■ RECORD EXTRACTS

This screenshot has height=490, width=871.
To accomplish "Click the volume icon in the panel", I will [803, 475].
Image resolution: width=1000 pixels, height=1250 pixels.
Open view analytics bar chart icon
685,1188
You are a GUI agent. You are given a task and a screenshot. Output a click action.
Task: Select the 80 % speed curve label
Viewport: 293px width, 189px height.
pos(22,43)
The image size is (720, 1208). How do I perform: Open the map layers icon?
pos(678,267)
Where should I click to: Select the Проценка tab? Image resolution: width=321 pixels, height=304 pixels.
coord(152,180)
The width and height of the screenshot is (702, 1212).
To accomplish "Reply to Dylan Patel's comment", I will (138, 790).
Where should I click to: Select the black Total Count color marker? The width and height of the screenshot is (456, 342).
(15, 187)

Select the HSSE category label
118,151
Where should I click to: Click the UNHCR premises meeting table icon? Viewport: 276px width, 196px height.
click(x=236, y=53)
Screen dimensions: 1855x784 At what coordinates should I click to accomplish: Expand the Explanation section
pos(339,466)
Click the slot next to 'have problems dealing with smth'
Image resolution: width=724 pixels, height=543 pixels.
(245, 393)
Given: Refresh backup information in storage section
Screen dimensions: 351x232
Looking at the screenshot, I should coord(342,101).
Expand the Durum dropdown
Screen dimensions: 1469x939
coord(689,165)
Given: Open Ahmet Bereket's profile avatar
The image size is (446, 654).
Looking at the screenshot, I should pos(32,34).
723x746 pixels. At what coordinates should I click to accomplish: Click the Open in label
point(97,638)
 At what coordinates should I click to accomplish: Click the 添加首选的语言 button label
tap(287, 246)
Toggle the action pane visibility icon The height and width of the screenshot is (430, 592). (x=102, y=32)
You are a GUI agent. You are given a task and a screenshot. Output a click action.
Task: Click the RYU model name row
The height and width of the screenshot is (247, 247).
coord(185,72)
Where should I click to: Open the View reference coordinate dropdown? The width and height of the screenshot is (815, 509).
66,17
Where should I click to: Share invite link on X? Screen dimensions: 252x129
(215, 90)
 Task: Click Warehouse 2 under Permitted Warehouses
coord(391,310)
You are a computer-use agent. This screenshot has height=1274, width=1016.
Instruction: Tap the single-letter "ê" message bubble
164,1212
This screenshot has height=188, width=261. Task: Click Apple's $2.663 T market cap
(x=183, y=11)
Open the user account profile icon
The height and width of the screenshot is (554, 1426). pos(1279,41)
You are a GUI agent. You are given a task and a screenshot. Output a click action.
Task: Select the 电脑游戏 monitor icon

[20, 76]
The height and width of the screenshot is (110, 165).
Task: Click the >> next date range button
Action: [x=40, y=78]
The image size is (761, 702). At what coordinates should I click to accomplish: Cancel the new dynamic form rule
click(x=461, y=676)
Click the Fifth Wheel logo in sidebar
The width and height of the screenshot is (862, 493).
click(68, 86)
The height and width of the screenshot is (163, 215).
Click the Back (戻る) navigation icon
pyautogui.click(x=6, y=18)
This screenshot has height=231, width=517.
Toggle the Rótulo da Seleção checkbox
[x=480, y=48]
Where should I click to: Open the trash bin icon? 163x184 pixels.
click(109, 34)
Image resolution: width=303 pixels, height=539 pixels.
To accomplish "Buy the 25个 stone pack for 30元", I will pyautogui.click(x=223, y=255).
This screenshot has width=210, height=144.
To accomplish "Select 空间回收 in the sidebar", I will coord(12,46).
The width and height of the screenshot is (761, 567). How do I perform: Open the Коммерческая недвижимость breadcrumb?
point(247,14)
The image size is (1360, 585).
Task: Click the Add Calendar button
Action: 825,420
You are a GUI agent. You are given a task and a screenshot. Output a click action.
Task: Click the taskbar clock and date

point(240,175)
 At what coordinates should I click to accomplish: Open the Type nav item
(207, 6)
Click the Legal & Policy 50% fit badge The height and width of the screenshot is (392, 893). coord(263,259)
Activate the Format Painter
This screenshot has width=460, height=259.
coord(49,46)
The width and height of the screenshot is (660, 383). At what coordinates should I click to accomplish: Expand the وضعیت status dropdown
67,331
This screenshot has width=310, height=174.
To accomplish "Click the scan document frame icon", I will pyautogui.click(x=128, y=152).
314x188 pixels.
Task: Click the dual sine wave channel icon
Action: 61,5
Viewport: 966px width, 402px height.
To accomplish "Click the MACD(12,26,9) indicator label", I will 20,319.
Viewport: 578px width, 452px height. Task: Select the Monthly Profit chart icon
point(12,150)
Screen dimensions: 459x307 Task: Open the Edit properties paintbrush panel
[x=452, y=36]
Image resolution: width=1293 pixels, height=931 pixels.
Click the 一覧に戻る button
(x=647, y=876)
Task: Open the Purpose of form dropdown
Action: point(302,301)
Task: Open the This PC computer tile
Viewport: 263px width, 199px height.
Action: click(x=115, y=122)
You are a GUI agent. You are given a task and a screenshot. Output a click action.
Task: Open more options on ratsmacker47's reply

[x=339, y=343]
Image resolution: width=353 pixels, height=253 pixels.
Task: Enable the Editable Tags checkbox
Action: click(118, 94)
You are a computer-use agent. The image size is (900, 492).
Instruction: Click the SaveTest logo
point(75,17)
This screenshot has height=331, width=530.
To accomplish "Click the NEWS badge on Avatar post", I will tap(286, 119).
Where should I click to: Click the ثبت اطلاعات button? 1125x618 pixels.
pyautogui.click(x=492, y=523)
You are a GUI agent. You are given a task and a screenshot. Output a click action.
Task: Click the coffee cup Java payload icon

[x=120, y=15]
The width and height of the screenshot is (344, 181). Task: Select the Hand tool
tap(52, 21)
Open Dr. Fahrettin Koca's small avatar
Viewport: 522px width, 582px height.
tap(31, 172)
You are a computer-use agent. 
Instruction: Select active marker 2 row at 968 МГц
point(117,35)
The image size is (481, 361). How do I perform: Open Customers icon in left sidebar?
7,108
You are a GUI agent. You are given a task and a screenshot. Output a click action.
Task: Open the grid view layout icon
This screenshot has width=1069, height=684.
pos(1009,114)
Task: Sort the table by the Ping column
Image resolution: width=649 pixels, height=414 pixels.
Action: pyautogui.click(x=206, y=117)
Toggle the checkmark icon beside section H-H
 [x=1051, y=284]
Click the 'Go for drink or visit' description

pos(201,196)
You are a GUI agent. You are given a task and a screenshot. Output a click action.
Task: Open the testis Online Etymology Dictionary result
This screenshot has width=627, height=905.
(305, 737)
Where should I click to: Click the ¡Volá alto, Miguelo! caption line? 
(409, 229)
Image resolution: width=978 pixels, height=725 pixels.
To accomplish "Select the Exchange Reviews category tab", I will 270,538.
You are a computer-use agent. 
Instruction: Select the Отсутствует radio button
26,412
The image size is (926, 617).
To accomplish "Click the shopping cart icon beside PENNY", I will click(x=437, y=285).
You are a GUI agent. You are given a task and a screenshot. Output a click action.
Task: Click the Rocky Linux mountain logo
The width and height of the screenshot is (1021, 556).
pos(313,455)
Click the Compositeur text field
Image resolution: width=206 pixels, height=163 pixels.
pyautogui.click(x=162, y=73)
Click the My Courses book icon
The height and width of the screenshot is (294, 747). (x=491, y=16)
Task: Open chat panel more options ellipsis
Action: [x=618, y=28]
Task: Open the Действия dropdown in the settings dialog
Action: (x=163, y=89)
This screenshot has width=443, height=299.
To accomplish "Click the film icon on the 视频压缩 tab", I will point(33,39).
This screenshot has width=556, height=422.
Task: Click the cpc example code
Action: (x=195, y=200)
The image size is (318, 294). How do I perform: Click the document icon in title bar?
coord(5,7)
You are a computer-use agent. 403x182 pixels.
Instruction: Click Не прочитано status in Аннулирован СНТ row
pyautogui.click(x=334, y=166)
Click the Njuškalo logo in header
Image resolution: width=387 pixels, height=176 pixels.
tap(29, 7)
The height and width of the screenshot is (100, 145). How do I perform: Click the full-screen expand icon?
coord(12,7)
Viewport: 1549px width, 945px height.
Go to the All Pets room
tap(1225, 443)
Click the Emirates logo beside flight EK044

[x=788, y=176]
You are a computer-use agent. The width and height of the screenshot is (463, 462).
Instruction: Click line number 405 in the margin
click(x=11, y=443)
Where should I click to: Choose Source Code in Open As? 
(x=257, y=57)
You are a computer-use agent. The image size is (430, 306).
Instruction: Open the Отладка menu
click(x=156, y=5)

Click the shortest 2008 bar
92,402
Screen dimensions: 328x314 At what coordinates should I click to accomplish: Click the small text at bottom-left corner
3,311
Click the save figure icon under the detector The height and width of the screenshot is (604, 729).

■ THE PROBLEM
Word for word, please return the lines from the one containing "Viewport: 1549px width, 945px height." through the end of the listing, both ends included, and nothing else.

■ EXERCISE SOLUTION
Viewport: 1549px width, 945px height.
Go to the All Pets room
tap(1225, 443)
Click the Emirates logo beside flight EK044

[x=788, y=176]
You are a computer-use agent. The width and height of the screenshot is (463, 462).
Instruction: Click line number 405 in the margin
click(x=11, y=443)
Where should I click to: Choose Source Code in Open As? 
(x=257, y=57)
You are a computer-use agent. The image size is (430, 306).
Instruction: Open the Отладка menu
click(x=156, y=5)

Click the shortest 2008 bar
92,402
Screen dimensions: 328x314 At what coordinates should I click to accomplish: Click the small text at bottom-left corner
3,311
Click the save figure icon under the detector The height and width of the screenshot is (604, 729).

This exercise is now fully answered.